AS I work and live abroad at present, I once again have to thank the Review and its great staff for keeping me up to date on recent events back home.

I consider myself to have been lucky in life as I have great family and friends backing me whatever endeavours I have wished to engage in. My family home is at Sling and it has been in our family for many years. We are all proud of it.

On reading a recent edition of the Review I see that some of our four-legged natural inhabitants decided on a dawn raid of my folks' property, damaging the well kept lawns and prized small crops. Well you might say this happens, it's par for the course in this part of the world and you would be right.

However, as in most cases, there are two sides to the story. Mum and dad have put their whole lives into the family home making it what it is today. They are well known throughout the Forest and those that know them appreciate what they have achieved and hold them in high esteem.

On seeing their hard work strewn across the driveway and the hairy perpetrators still mooting through the billiard table lawns, you can imagine how they felt.

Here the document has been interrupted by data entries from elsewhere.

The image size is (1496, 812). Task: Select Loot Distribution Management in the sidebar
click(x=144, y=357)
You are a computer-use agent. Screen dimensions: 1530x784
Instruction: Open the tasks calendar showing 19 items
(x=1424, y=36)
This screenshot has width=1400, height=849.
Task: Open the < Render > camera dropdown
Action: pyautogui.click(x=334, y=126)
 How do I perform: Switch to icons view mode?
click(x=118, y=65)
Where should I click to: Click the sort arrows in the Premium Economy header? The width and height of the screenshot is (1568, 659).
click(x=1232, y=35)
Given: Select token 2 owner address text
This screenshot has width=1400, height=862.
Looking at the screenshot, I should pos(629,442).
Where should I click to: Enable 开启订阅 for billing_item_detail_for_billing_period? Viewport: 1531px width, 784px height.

Dad being the mild-mannered that he is, wanted to do battle with the monsters. But mum advised him against it.

So with telephone in hand he tried to contact the great white hunters out at the Taj in the hope that the powers-that-be could send out the required rescue team. No help came forth.

Now call me an old traditionalist but when I went to school common courtesy was part of the teaching. Have things changed that much? For future reference, here in the Forest we do call our residents back.

The end product was as follows. Dad decided he could no longer wait and called a couple of the old guard from Lydney Rugby Club who arrived shortly and dispatched the said piggy problem in great haste and with all the military expertise of an SAS raid. Well done and thanks boys. A pint of Bulmers finest awaits you on my next trip home.

Now, my point is where are the guys who are getting paid to alleviate these problems?

I do hope they are not off with a touch of swine flu

– Kerry Meredith Edwards, Fort McMurray, Alberta, Canada.